**Excerpt to read:**
** BEGIN **
This lecture provides an introduction to RDF and the query language SPARQL.

This is the first in a series of notebooks about SPARQL, which consists of:

* This notebook, which basic concepts of RDF and SPARQL
* [A notebook](01_SPARQL_Introduction.ipynb) that provides an introduction of SPARQL through a collection of progressively more difficult exercises]
* [A notebook](02_SPARQL_Custom_Endpoint.ipynb) with queries to a custom dataset, which links to the RDF exercises and it is out of the scope of this course. You can consult it if you are interested.

# RDF basics
This section is taken from [[1](#1), [2](#2)].
** END **
**Task instructions:**
A: Decide whether each statement agrees with the SPARQL excerpt, answering yes or no and quoting the exact words from the excerpt that decide it. (i) The lecture introduces both RDF and SPARQL. (ii) The notebook with queries to a custom dataset falls within the scope of the course. (iii) The RDF basics section was written originally for this notebook.
B: In the SPARQL excerpt, what is the file name of the notebook with queries to a custom dataset?
C: Write out the SPARQL excerpt word for word from "This lecture provides" to "you are interested.".

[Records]
** BEGIN **
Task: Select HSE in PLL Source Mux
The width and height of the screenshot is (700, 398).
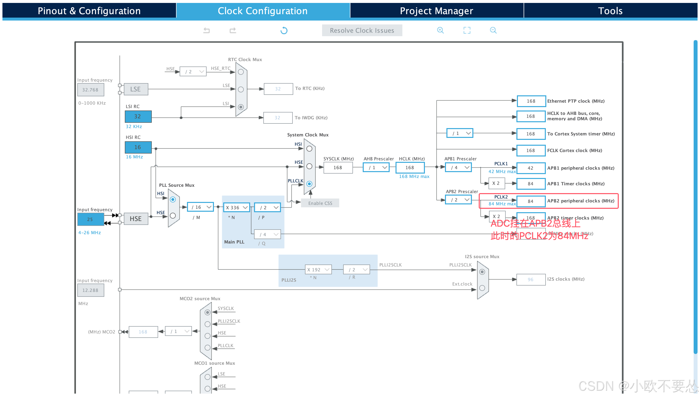Action: pyautogui.click(x=173, y=216)
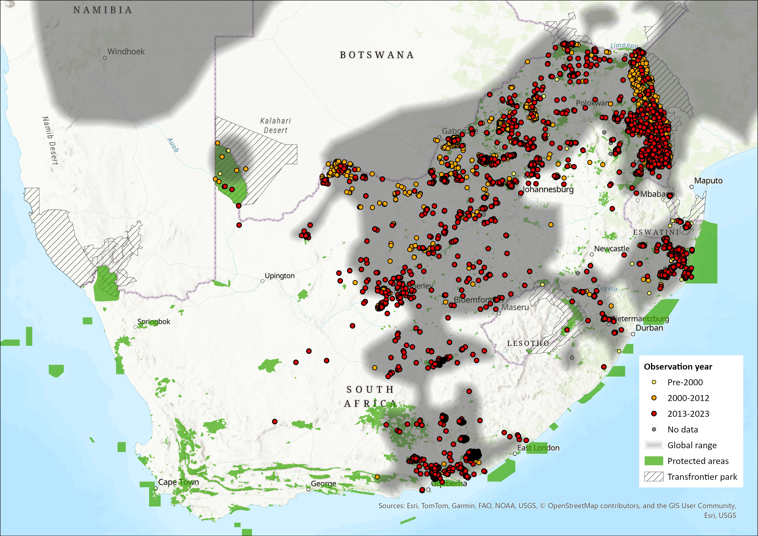Click the Cape Town city label
758x536 pixels.
click(179, 482)
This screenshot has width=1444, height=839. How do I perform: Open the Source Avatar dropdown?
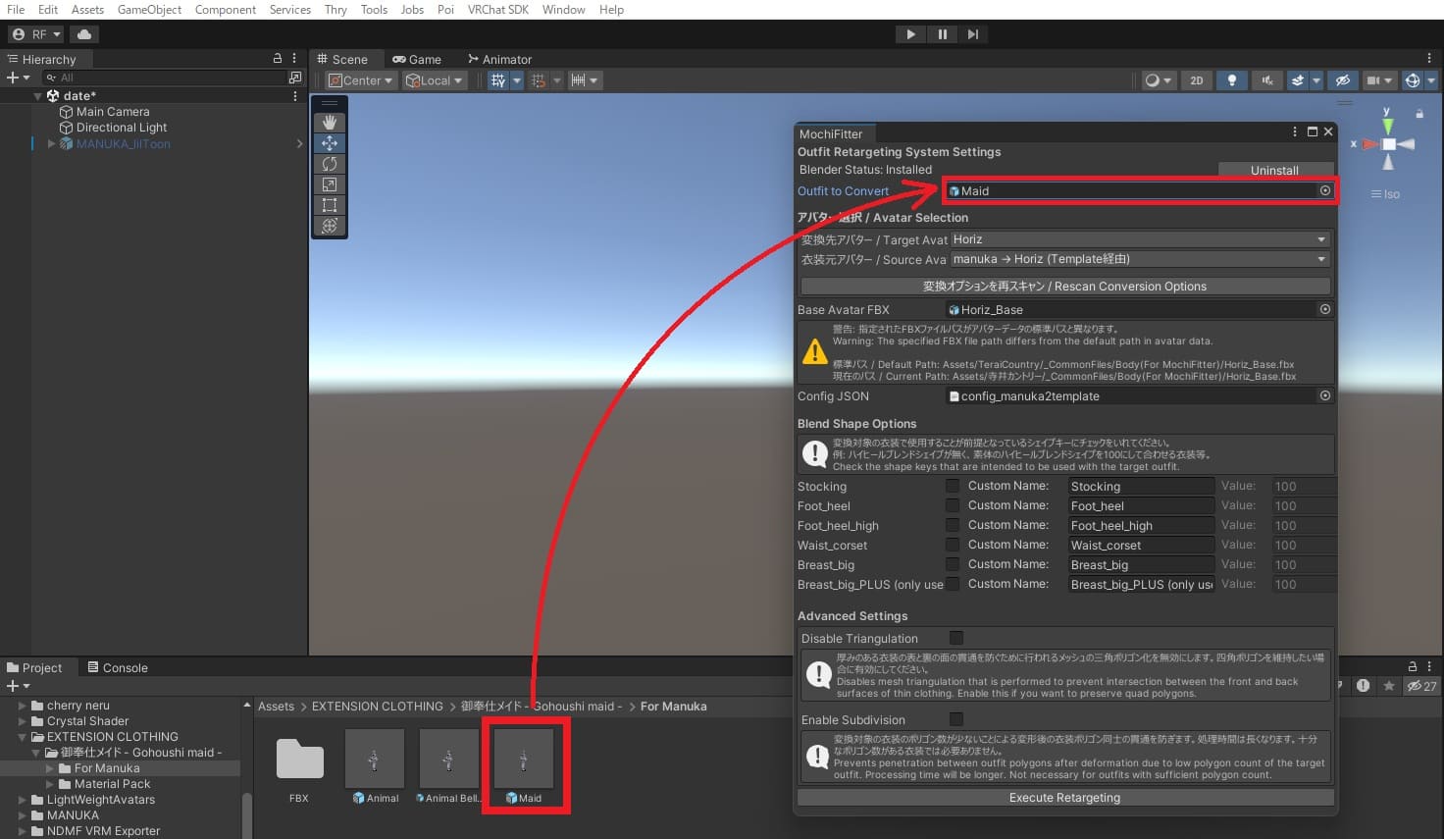point(1139,259)
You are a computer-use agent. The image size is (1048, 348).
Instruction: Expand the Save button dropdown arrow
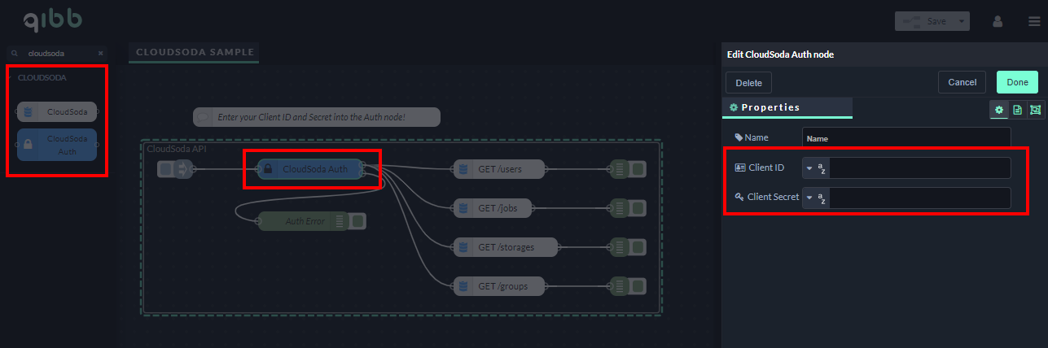point(962,21)
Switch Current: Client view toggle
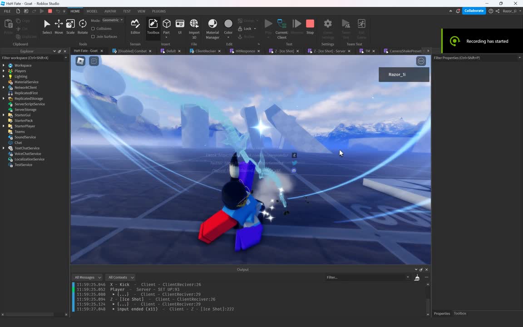This screenshot has width=523, height=327. click(282, 28)
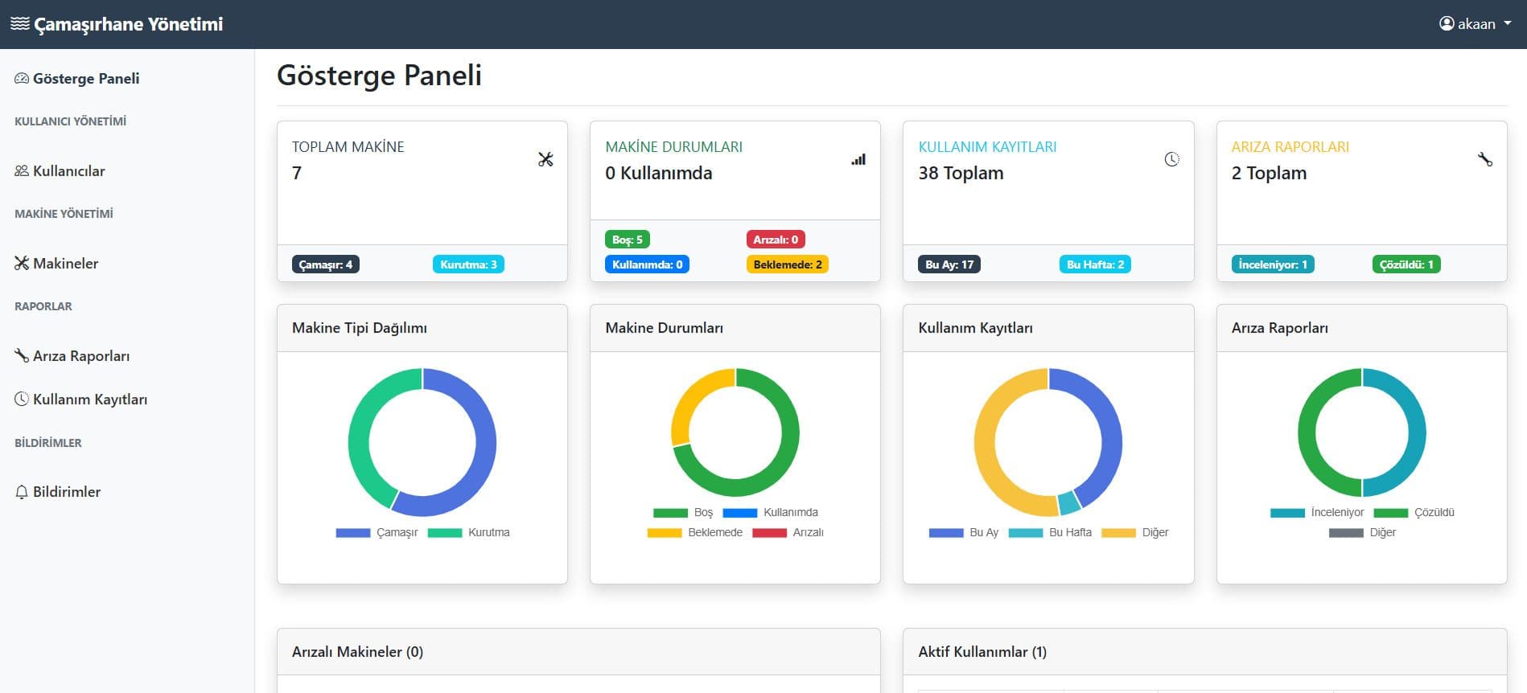
Task: Click the bell icon beside Bildirimler
Action: coord(22,492)
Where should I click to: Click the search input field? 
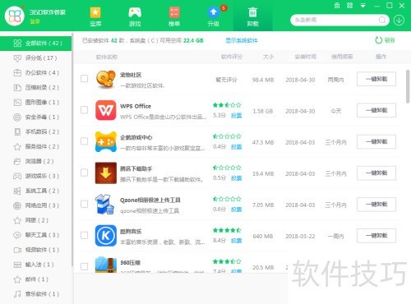[335, 20]
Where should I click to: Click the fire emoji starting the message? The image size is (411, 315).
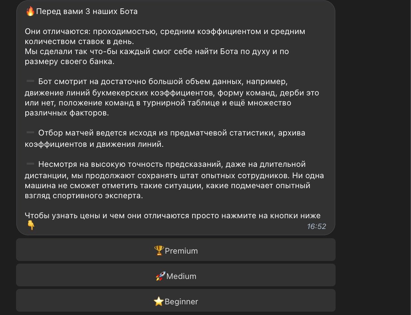[30, 12]
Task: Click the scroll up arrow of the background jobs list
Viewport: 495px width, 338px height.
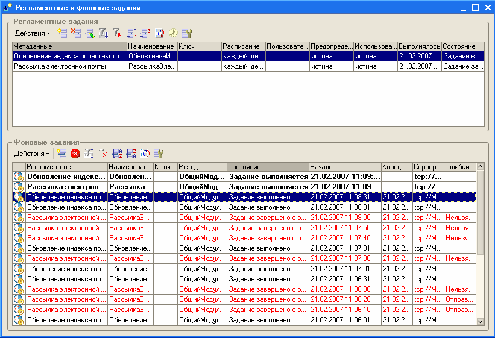Action: pyautogui.click(x=481, y=167)
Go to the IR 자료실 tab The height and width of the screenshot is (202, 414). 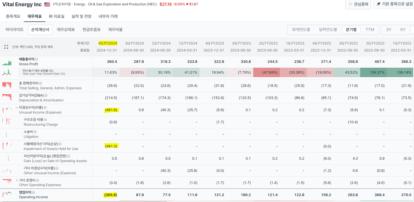[x=57, y=16]
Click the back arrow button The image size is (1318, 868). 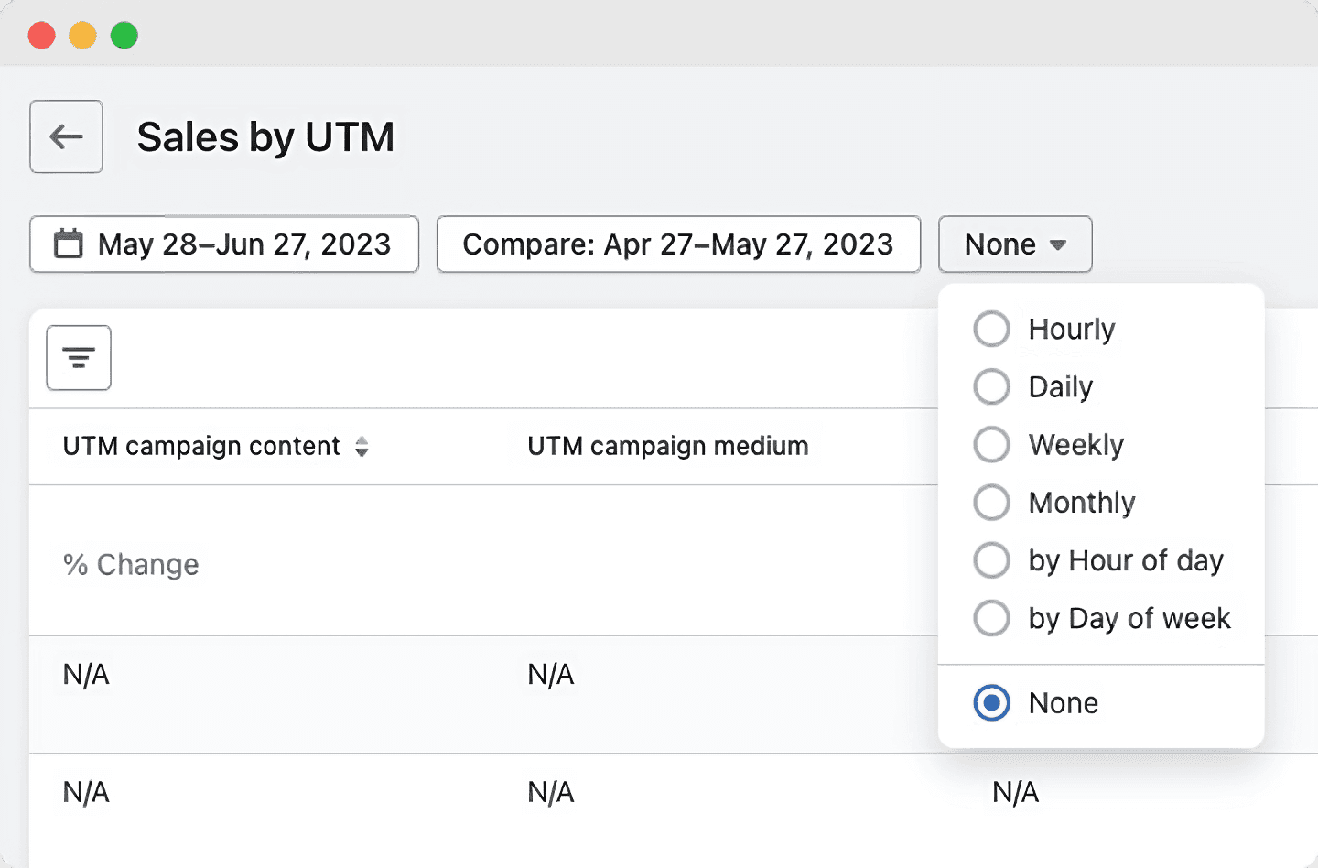(66, 136)
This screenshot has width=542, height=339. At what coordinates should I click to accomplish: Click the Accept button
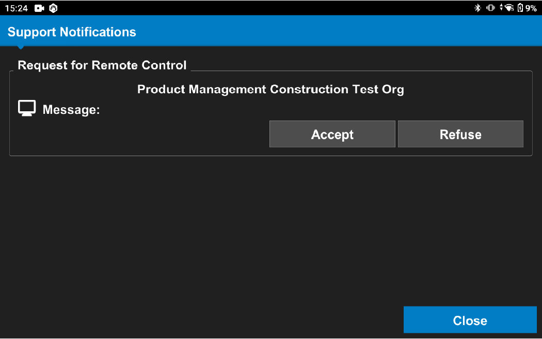tap(332, 134)
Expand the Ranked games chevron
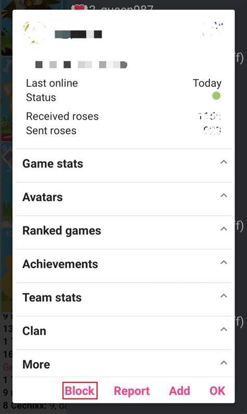The height and width of the screenshot is (414, 247). click(x=224, y=229)
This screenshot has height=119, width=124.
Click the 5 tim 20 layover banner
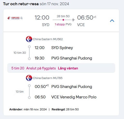tap(61, 68)
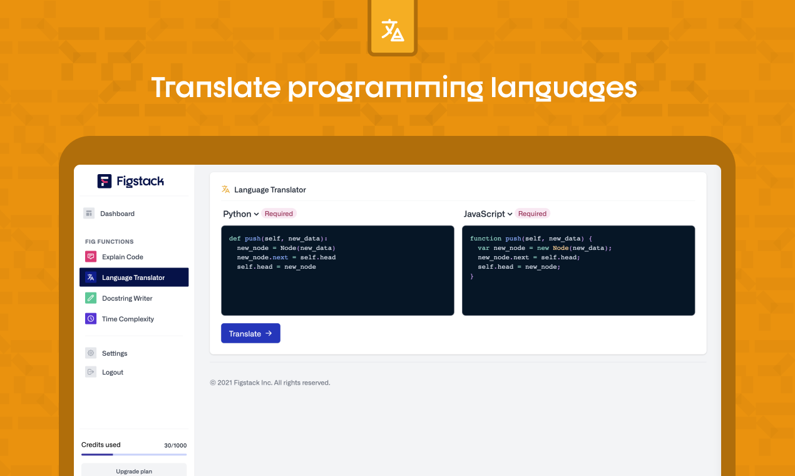The width and height of the screenshot is (795, 476).
Task: Click the Upgrade plan button
Action: [x=133, y=470]
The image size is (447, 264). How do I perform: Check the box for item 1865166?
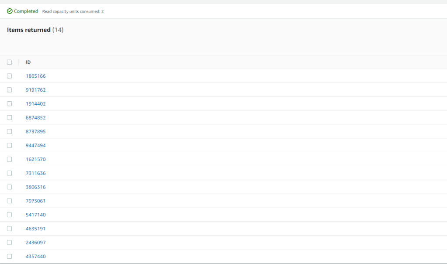click(x=10, y=76)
** END **
**Results in order:**
A:
(i) Yes: "This lecture provides an introduction to RDF and the query language SPARQL."
(ii) No: "it is out of the scope of this course"
(iii) No: "This section is taken from"

B: 02_SPARQL_Custom_Endpoint.ipynb

C:
This lecture provides an introduction to RDF and the query language SPARQL.

This is the first in a series of notebooks about SPARQL, which consists of:

* This notebook, which basic concepts of RDF and SPARQL
* [A notebook](01_SPARQL_Introduction.ipynb) that provides an introduction of SPARQL through a collection of progressively more difficult exercises]
* [A notebook](02_SPARQL_Custom_Endpoint.ipynb) with queries to a custom dataset, which links to the RDF exercises and it is out of the scope of this course. You can consult it if you are interested.